Variational Autoencoder (VAE)

Deep Learning


Variational Autoencoders (VAEs) CITE[kingma-2013] are generative models, more specifically a probabilistic directed graphical model whose posterior is approximated by an Autoencoder-like neural network. Traditional variational approaches use slower iterations fixed-point equations. On the other hand, being a neural network, VAEs have the benefit of being trained with gradient-based approaches and enable approximate inference. Recent years have shown that VAEs are not only elegant, but also offer state-of-the-art results in generative modeling.


To understand VAEs, we recommend familiarity with the concepts in

  • Probability: A sound understanding of conditional and marginal probabilities and Bayes Theorem is desirable.
  • Introduction to machine learning: An introduction to basic concepts in machine learning such as classification, training instances, features, and feature types.

Follow the above links to first get acquainted with the corresponding concepts.

Autoencoder: a quick recap

Autoencoders are neural networks with two separately parametrized components — an encoder and a decoder. In the traditional autoencoder, the encoder arrives at intermediate transforms, the so-called encodings and passes those on to the decoder. The decoder then transforms these encodings back to the input. Trained jointly, the decoder encourages the encoder to learn meaningful representations of the data. Mathematically, let's represent the input as \( \vx \), the encodings as \( \vz \), and the output of the decoder as \( \dash{\vx} \). The autoencoder process can be summarized as this chain of events.

$$ \vx \overset{\text{encoder}(\vx;\mTheta_e)}{\Longrightarrow} \vz \overset{\text{decoder}(\vz;\mTheta_d)}{\Longrightarrow} \dash{\vx} $$

where, \( \mTheta_e \) and \( \mTheta_d \) are the separate parametrizations of the encoder and decoder networks, respectively.

Variational autoencoder

Variational autoencoders (VAEs) are generative models, with latent variables, much like Gaussian mixture models (GMMs).
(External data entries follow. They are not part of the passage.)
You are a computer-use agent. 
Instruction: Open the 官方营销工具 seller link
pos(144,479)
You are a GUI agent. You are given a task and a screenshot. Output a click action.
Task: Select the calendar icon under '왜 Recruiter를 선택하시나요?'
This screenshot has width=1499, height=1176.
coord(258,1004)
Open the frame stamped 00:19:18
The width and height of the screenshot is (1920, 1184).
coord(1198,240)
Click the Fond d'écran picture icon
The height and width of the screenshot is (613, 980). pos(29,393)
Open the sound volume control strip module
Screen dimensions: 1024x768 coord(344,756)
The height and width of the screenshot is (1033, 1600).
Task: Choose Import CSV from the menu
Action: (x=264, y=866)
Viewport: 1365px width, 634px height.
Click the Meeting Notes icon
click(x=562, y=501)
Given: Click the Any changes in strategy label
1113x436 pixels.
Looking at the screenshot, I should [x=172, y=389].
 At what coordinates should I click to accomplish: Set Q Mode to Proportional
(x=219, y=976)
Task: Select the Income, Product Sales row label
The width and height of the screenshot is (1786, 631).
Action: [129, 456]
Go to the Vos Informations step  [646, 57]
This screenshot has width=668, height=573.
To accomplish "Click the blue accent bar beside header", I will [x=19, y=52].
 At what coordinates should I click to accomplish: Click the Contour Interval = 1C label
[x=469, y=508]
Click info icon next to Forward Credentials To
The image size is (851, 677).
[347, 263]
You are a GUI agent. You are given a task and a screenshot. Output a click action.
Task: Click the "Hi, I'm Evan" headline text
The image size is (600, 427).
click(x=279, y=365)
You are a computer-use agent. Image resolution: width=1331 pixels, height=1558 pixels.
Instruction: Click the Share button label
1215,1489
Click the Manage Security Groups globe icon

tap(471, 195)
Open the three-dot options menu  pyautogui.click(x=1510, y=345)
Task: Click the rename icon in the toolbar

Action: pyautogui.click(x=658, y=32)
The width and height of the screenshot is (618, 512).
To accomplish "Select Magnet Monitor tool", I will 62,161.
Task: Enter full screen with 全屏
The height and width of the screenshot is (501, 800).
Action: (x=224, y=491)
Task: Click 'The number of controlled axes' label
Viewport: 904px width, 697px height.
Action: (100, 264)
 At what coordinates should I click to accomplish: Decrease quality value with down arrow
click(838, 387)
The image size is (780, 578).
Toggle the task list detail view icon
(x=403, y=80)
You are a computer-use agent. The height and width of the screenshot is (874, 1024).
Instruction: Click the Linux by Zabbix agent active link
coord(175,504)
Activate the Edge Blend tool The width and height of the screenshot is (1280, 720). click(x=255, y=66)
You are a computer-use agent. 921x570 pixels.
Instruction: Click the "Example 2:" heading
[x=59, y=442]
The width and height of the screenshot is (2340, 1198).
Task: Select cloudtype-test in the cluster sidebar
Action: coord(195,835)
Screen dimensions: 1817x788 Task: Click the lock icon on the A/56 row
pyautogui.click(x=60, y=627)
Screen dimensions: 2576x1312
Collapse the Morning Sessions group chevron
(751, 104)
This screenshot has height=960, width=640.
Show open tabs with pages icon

The encoder in a VAE arrives at the latent variables that may have generated the observed data point, and the decoder attempts to draw a sample that is approximately same as the input sample from the latent variables inferred by the encoder.

In VAEs, the encoder component is known as the recognition model or the inference model. The encoder is a conditional Bayesian network of the form \( q(\vz|\vx) \). Given an input example \( \vx \), the recognition model infers \( \vz \), a sample from the approximate inference network \( q(\vz | \vx) \).

The decoder component is known as the generative model or generator network. The decoder is a generative model of the form \( p(\vx|\vz)p(\vz) \), a form that you may recognize from GMMs. The decoder uses the latent variable to infer the posterior probability \( p(\vx | \vz) \).

The inference model and generator model events in an VAE can be summarized as follows.

$$ \vx \overset{\text{inference}(\vx;\mTheta_e)}{\Longrightarrow} q(\vz|\vx) \overset{\text{generator}(\vz;\mTheta_d)}{\Longrightarrow} p(\vx|\vz) $$

The encoder and the decoder are easily extended to multiple levels or layers of latent variables. For example, the encoder may model a multilevel conditional Bayesian network of the form \( q(\vz_0|\vz_1)\ldots q(\vz_L|\vx) \), where, \( \vz_l \) denotes the latent variables at level \( l=0,\ldots,L \). Similarly, the decoder may represent a multilevel Bayesian network of the form \( p(\vx | \vz_L) p(\vz_L | \vz_{L-1}) \ldots p(\vz_1 | \vz_0) \).

Just like the traditional autoencoder, the encoder and decoder work together to infer user representations of the data, in a probabilistic setting.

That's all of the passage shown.